Linda Howell
- Full name: Linda S. Howell
- Country (sports): United States
- Born: November 6, 1963 (age 61)
- Prize money: $23,459

Singles

Grand Slam singles results
- US Open: 1R (1984)

Doubles

Grand Slam doubles results
- Wimbledon: 1R (1985)
- US Open: 1R (1985)

= Linda Howell =

American tennis player

Linda Howell (born November 6, 1963) is a former professional tennis player from the United States.

==Biography==
Howell played collegiate tennis at San Diego State University in the 1980s, during which time she also competed briefly on the professional tour. She joined San Diego State in 1982 and in 1984 was an NCAA doubles semi-finalist with Cynthia MacGregor.

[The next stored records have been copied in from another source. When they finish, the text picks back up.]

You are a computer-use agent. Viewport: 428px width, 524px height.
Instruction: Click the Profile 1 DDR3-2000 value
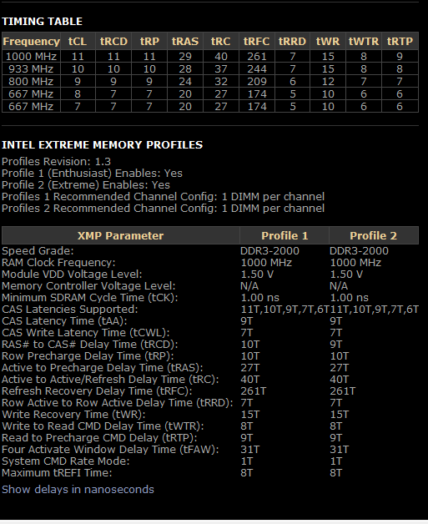click(x=270, y=250)
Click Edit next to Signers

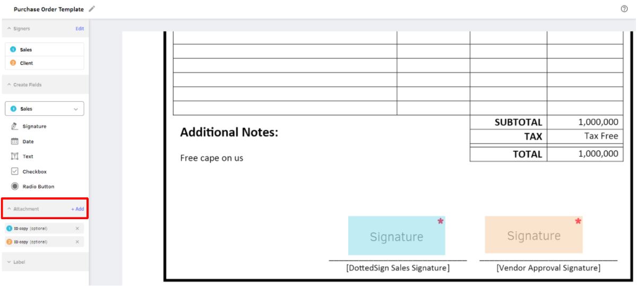(x=80, y=29)
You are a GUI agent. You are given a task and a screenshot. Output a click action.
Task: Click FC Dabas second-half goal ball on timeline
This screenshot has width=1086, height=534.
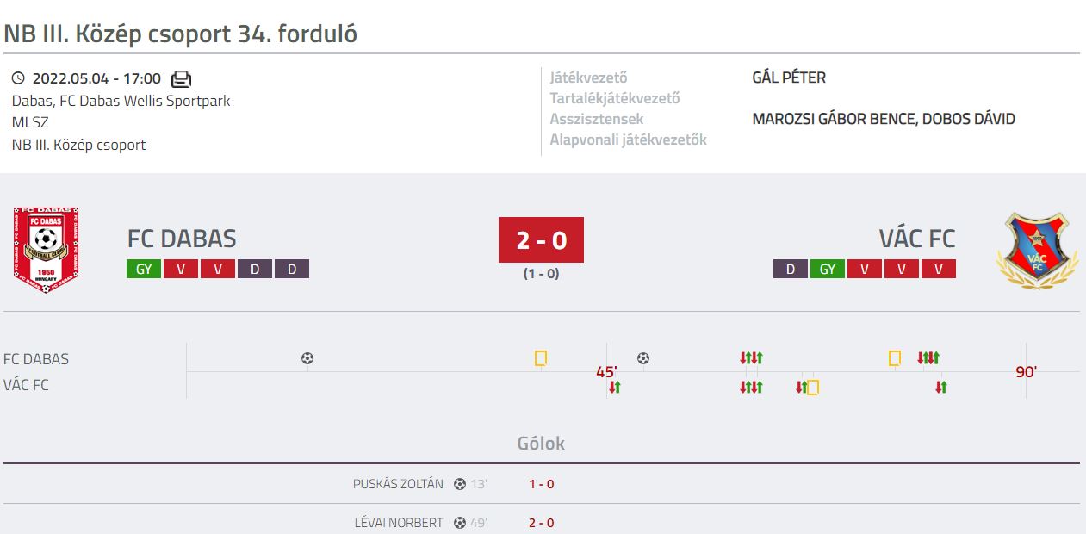pyautogui.click(x=642, y=358)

At the 1984 US Open she featured in the main draw of a grand slam tournament for the first time and was beaten in the opening round by Helena Suková. A month later she was a quarter-finalist at a Virginia Slims event back in San Diego, then at the end of the year she went overseas to compete in Australia. She was unable to qualify for the Australian Open but played at the 1984 NSW Open, where she lost a three-set match to Steffi Graf. The following year at the 1985 Wimbledon Championships she played in both the women's doubles and mixed doubles main draws.

She had a small role in the 1990 film Total Recall, starring Arnold Schwarzenegger, as the tennis instructor hologram being used by the character played by Sharon Stone.

Now living in New Mexico, she has a career in a different sport, golf, working as the head PGA professional at Rockwind Community Links in Hobbs, New Mexico.